- Professor at Georgetown University
- Advocates a Palestinian “armed struggle” to end “Israel’s occupation of the West Bank and Gaza…”
- Says that Israel “understands only the language of oppression and force. It strives for absolute superiority.”
Hisham Sharabi is Professor Emeritus and the Umar Al-Mukhtar Professor of Arab Culture at Georgetown University. He received his doctorate from the University of Chicago in 1953, and has been the editor of the Journal of Palestine Studies since 1971, chairman of the Jerusalem Fund/Center for Policy Analysis on Palestine since 1977, and chairman of the Arab American Cultural Foundation since 1979. He has written or edited numerous books, including Images of the Past (1993); Theory, Politics, and the Arab World (1990); Introduction to the Study of Arab Society (1990); The Next Arab Decade (1988); and Neopatriarchy: A Theory of Distorted Change in Arab Society (1988).

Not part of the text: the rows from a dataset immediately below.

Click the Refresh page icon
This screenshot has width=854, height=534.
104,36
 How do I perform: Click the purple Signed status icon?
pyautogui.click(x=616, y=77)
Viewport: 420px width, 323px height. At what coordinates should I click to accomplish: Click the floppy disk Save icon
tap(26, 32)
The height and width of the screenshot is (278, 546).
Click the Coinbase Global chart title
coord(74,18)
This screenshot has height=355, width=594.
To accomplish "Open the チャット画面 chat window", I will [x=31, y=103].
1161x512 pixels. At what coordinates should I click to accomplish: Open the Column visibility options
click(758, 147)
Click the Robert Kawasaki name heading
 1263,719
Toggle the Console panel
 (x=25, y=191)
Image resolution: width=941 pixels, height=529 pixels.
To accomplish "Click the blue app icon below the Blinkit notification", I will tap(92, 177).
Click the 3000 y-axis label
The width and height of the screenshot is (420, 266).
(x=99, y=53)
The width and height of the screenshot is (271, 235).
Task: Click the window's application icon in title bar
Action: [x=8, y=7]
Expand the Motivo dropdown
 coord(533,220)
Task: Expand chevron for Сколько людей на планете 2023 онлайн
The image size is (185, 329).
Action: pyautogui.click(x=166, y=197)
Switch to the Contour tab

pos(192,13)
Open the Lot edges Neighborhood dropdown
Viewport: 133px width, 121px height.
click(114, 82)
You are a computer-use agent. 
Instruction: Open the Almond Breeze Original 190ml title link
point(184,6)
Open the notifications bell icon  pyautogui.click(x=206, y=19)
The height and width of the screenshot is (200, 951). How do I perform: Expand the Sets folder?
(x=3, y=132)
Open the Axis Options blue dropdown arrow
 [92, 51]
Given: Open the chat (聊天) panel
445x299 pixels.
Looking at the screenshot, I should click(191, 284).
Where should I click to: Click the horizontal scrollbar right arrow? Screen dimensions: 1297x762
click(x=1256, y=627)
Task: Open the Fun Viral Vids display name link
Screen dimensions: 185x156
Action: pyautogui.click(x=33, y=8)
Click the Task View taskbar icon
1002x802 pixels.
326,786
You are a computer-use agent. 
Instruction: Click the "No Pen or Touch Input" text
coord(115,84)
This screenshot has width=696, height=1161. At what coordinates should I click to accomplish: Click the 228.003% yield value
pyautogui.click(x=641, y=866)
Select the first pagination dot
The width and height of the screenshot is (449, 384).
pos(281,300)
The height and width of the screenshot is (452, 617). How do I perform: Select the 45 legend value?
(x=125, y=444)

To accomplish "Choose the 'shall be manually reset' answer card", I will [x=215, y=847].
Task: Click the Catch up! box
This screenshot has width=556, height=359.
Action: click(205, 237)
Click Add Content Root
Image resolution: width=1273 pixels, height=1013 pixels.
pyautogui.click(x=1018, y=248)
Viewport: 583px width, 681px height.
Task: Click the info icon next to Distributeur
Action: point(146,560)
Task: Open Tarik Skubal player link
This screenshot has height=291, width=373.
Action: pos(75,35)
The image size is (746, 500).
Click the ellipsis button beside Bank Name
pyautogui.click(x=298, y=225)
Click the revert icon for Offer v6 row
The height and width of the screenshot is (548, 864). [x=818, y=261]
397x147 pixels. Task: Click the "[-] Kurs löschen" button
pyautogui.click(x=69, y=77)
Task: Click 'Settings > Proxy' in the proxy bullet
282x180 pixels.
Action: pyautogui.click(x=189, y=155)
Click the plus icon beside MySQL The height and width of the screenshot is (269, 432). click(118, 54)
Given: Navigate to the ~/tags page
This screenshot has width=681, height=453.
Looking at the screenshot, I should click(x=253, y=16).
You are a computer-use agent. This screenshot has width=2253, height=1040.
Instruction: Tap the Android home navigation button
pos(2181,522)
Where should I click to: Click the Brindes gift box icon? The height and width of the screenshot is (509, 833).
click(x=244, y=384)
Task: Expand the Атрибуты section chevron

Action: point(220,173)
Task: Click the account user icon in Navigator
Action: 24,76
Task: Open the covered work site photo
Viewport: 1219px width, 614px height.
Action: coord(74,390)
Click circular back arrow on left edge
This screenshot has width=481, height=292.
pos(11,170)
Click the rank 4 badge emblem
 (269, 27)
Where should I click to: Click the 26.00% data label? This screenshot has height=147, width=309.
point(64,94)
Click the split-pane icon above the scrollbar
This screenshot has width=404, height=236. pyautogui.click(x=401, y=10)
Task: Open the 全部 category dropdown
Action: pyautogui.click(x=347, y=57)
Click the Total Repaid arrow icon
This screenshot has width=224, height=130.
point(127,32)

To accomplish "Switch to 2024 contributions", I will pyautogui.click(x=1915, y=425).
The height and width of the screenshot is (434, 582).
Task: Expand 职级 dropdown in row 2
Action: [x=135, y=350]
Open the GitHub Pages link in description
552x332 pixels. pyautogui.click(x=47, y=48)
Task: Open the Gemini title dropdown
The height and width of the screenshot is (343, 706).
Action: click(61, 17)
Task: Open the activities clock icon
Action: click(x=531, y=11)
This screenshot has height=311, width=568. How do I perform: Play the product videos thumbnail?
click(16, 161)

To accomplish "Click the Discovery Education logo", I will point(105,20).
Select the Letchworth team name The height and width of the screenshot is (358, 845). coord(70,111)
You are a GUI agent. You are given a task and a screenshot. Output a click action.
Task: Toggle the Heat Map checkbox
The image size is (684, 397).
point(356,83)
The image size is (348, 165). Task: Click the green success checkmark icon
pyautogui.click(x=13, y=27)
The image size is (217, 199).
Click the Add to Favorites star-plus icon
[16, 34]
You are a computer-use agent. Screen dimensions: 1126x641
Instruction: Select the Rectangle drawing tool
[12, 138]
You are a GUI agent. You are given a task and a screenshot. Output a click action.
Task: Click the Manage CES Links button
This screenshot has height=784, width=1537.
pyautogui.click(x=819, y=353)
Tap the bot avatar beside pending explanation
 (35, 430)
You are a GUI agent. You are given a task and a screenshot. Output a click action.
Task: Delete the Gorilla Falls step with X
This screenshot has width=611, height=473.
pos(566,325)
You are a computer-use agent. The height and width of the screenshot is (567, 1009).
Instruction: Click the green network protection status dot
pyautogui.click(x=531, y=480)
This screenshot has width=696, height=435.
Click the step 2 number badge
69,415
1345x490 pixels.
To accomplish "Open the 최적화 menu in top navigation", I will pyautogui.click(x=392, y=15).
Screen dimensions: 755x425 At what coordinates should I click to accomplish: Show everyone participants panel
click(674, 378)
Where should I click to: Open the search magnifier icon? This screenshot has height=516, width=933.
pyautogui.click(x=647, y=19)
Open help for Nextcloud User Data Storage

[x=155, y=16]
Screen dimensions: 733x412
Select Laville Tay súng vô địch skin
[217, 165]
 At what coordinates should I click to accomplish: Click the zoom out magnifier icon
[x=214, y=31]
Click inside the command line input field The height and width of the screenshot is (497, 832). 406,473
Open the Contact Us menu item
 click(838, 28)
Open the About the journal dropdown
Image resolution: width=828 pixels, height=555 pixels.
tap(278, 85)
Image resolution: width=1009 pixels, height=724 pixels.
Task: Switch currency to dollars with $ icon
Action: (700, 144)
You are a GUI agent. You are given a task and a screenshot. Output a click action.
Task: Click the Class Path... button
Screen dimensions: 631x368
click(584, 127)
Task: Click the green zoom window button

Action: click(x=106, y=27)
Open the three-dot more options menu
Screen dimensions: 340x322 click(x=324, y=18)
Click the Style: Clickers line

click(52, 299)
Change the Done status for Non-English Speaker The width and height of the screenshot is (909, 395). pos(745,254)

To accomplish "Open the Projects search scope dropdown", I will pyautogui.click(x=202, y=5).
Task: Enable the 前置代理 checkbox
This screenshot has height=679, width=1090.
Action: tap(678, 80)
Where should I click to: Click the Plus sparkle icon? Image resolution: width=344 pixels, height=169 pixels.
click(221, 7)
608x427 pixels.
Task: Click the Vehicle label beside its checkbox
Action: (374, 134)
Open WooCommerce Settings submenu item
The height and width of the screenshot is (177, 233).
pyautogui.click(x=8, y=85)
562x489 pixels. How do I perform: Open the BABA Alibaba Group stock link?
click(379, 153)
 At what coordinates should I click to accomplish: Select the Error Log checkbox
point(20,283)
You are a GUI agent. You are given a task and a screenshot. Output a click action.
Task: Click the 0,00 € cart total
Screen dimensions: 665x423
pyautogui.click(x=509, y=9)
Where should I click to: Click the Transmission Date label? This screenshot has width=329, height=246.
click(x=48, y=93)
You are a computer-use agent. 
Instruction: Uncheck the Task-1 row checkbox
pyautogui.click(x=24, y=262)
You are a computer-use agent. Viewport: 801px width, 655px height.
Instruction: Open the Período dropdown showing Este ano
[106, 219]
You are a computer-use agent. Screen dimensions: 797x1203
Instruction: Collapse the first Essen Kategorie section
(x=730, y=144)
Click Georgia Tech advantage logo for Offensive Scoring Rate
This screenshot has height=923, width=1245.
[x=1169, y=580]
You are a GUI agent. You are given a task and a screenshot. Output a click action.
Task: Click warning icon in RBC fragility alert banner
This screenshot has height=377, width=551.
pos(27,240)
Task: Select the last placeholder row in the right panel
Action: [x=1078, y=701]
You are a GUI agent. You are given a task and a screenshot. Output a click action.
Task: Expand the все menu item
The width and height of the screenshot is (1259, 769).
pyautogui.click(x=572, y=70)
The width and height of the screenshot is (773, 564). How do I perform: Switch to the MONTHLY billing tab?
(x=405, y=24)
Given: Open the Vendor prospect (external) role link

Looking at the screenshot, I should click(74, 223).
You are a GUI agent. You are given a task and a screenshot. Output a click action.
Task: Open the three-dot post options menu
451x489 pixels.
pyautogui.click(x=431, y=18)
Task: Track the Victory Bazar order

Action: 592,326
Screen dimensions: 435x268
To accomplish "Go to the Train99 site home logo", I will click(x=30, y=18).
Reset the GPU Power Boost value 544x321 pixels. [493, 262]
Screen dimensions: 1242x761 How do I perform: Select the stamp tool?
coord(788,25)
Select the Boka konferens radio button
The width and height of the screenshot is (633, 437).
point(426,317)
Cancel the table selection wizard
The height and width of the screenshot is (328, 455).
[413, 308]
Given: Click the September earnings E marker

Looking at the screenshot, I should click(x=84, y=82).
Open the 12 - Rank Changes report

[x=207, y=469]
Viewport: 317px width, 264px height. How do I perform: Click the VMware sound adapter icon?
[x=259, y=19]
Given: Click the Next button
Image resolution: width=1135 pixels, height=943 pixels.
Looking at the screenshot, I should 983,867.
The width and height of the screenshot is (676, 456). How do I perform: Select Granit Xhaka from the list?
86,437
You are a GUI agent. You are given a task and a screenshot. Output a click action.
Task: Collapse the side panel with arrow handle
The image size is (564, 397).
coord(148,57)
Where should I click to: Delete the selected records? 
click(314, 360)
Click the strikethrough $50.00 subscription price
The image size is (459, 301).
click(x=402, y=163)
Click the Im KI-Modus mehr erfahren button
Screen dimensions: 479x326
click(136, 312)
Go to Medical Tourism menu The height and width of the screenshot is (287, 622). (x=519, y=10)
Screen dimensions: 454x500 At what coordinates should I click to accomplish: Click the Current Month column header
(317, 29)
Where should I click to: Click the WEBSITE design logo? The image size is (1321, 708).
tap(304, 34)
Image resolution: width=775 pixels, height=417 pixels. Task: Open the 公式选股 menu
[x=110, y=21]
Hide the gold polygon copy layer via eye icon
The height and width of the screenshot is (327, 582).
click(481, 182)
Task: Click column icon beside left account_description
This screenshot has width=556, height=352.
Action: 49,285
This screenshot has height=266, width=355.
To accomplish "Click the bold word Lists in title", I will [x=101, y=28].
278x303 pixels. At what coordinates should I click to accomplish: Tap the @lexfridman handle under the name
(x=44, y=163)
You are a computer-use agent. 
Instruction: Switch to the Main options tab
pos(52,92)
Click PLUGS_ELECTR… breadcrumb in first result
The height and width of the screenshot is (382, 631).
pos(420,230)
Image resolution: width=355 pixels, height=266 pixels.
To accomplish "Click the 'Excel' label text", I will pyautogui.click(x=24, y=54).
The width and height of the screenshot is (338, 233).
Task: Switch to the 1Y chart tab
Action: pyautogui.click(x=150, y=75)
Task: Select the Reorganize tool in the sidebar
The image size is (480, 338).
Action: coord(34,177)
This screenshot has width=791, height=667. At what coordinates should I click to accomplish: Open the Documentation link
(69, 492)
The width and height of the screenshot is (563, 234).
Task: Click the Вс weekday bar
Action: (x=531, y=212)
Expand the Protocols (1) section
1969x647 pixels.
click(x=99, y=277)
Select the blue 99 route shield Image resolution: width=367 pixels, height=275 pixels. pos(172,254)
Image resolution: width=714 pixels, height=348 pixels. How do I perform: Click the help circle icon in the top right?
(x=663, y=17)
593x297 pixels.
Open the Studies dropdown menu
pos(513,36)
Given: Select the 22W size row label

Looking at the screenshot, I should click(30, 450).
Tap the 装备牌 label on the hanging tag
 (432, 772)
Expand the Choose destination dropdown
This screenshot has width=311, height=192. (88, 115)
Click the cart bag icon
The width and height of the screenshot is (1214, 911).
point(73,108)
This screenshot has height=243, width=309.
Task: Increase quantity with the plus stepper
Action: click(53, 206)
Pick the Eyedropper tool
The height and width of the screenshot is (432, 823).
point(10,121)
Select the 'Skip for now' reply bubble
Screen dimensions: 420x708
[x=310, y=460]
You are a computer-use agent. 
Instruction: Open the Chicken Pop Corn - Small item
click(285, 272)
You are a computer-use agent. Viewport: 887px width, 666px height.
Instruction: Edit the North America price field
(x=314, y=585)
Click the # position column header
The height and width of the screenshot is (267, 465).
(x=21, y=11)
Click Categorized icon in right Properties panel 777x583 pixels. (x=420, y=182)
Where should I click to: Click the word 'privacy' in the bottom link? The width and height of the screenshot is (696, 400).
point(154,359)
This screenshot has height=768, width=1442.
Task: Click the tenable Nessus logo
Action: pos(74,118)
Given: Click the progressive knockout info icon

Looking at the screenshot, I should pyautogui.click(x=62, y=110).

Sharabi writes about the importance of ending “Israel’s occupation of the West Bank and Gaza, restor[ing] Arab and Muslim Jerusalem, dismantle[ing] the Jewish settlements, and establish[ing] an independent Palestinian state alongside the state of Israel.” He believes that the crusade to bring about this type of Palestinian state “would claim the right to all legitimate forms of struggle, from non-violent forms of resistance to classical forms of armed struggle. From a political point of view, however, non-violent struggle is probably the more effective one in the long run. Yet, if the present conditions of [Israeli] repression and humiliation continue, wide-scale violence could prove to be the more likely option. Opting for national struggle is bound to enhance uncontrollable individual acts of self-sacrifice, the ultimate power of the powerless.” According to Sharabi, Israel “understands only the language of oppression and force. It strives for absolute superiority.”